[Instruções das tarefas]:
a - No trecho de comentários, segundo Renato, a que a pressa cada vez maior pode nos levar?
b - Prossiga o trecho de comentários a partir do último comentário apresentado.
++++ Trecho do documento

  • Samia

    É verdade, grande Ricardo. Tem coisas que a tradução vai além das palavras. As pessoas que têm preguiça de ler as legendas não sabem o que estão perdendo.

  • Renato

    A pressa, cada vez maior, pode nos levar a ver mais enxergando menos. Se está tudo no Dr. Google, como já disse você, por que perder tempo com algum esforço mental?

  • Joao da TROÇA anarco-carnavalesca BACURAU da Rua NOVA do Sertão – em St’ANA!

    Ricardo, … um BOM domingo no IDIOMA e no horário de DEUS!
++++++++
++++ Trechos dos registros
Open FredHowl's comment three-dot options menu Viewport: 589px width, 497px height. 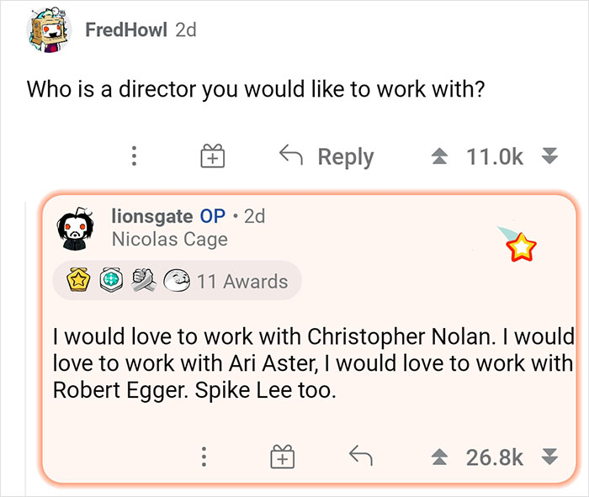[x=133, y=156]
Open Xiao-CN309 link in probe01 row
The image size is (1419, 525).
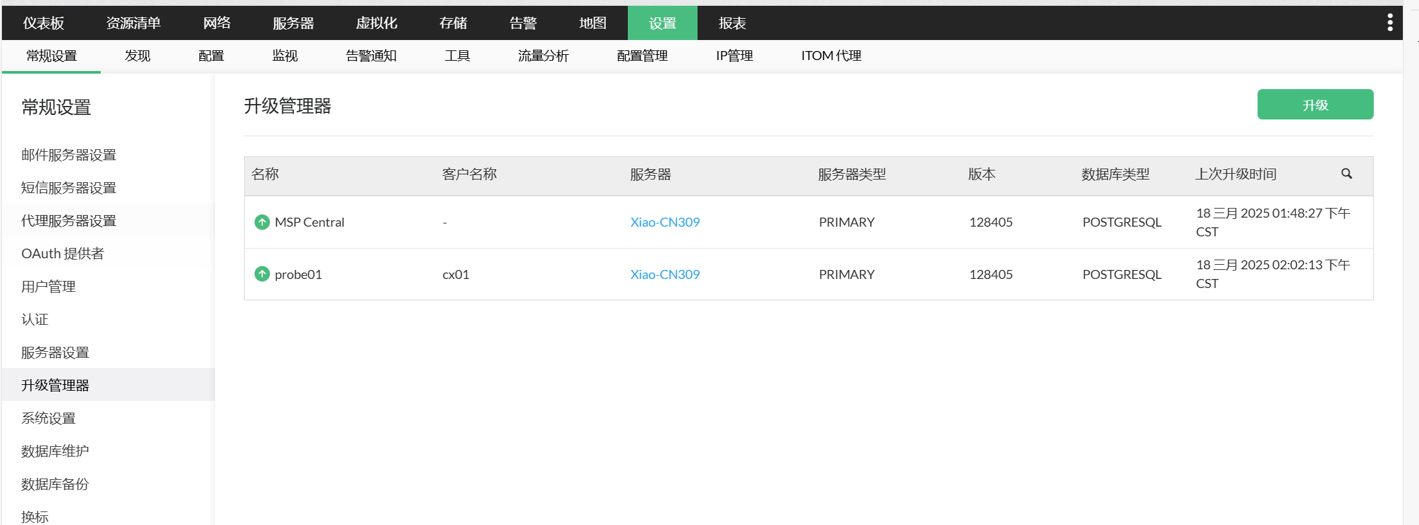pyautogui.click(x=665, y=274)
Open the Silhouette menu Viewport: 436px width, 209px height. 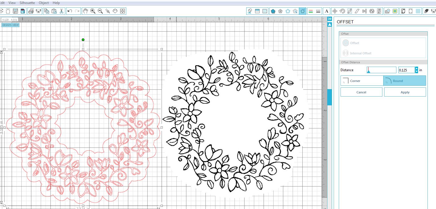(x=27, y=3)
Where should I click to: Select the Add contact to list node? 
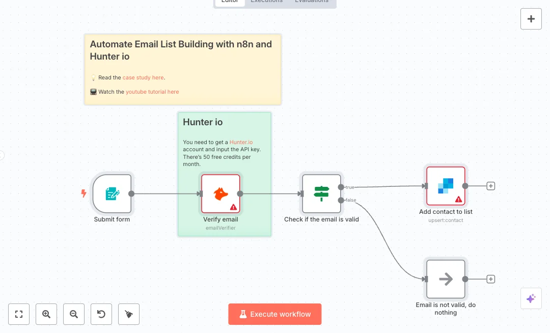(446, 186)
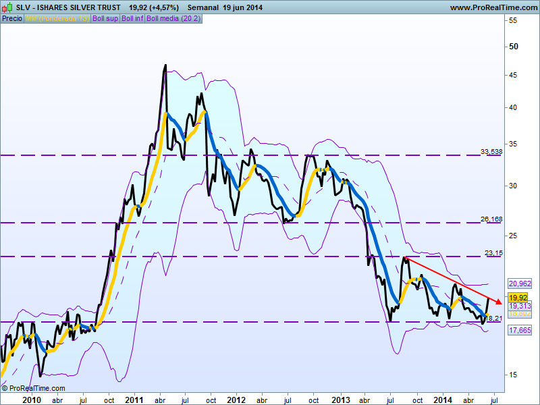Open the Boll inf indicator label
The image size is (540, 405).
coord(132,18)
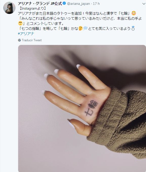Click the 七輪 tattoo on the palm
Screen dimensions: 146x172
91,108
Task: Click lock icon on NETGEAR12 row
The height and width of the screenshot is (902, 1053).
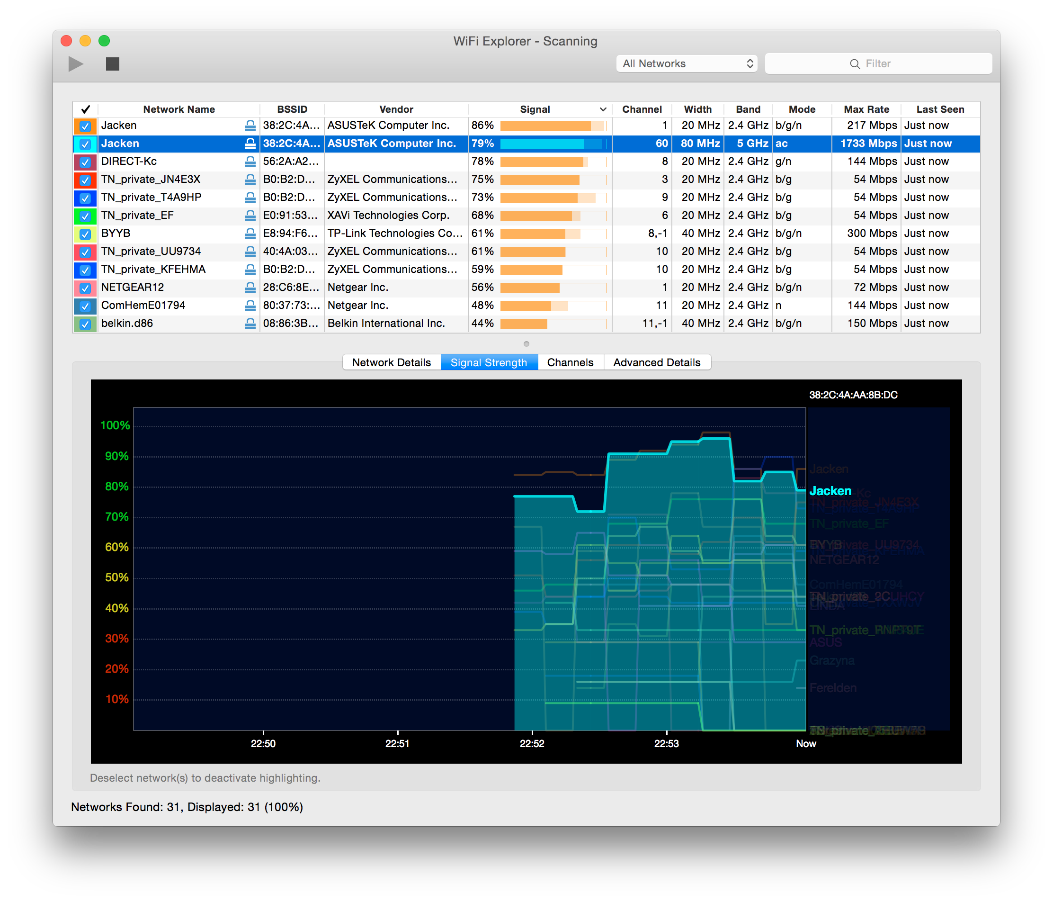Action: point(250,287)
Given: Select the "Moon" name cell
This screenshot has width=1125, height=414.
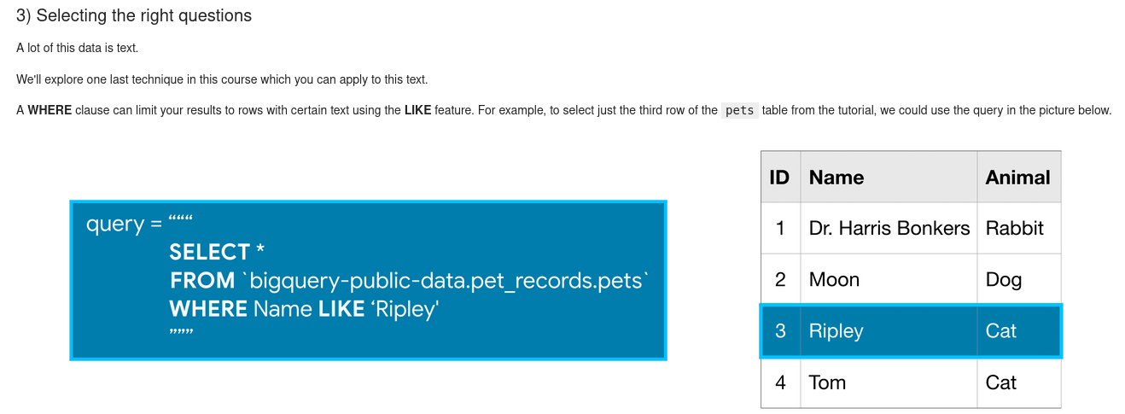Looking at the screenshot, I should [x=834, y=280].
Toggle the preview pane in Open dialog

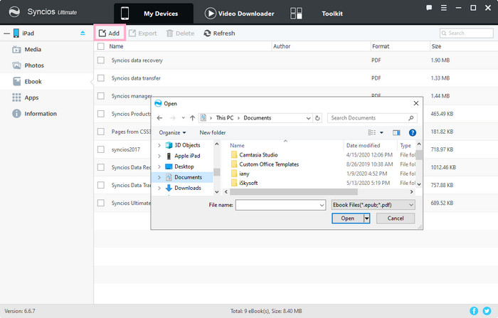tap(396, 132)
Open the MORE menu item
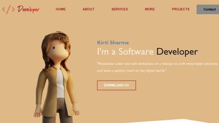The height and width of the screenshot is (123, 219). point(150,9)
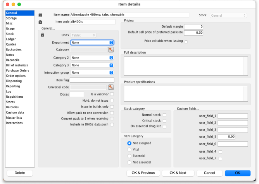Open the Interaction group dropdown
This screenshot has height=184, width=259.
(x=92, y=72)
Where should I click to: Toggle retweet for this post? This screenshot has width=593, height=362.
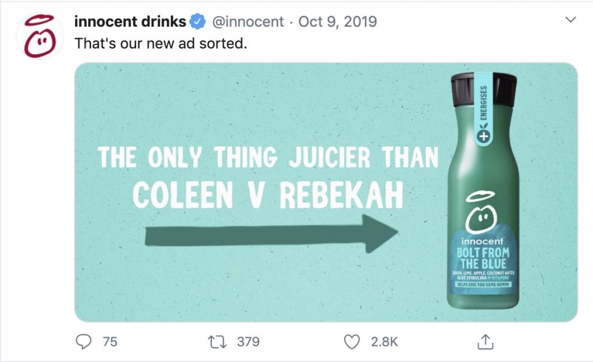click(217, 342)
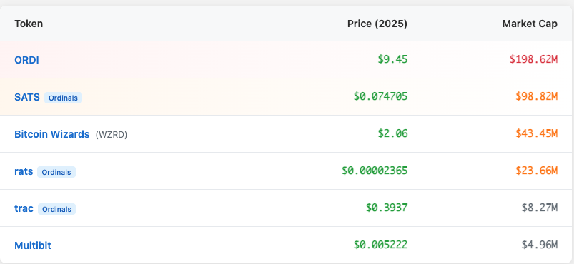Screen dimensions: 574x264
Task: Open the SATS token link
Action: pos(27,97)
++++++++
[Respostas das tarefas]:
a - A ver mais enxergando menos.

b -
    eram LEGENDADOS nos 1950´s os filmes trazidos a St’ANA por Seu Zé FRANCISCO em pacotes típicos dos 4 grandes do Recife: São Luís e Art Palácio (Sev Ribeiro) mais TRIANON e Art Palácio – este na rua de fundos do Bar SAVOY
    … “30 copos de CHOPP, 30 homens sentados, 300 desejos … 30 mil SONHOS” [Carlos Pena Fo 1929-1960]
    [Apud SOLIDÃO], R Mota 16set17 http://blog.tnh1.com.br/ricardomota/2017/09/17/solidao
    Era uma exigência de Hollywood, creio tanto quanto acredito que DEUS é sertanejo, BRASILEIRO oxente daqui de perto de St’ANA.
    Aprendíamos no pioneiro Cine IPANEMA 1947-1949 do sobrado do meio da RUA derrrubado na administração de Seu Ulysses nos 1960’s. Quantas TRISTEZAS depois do prefeito CULTURA, Dr Hélio CABRAL nos 1950’s – DESEMBARGADOR adiante.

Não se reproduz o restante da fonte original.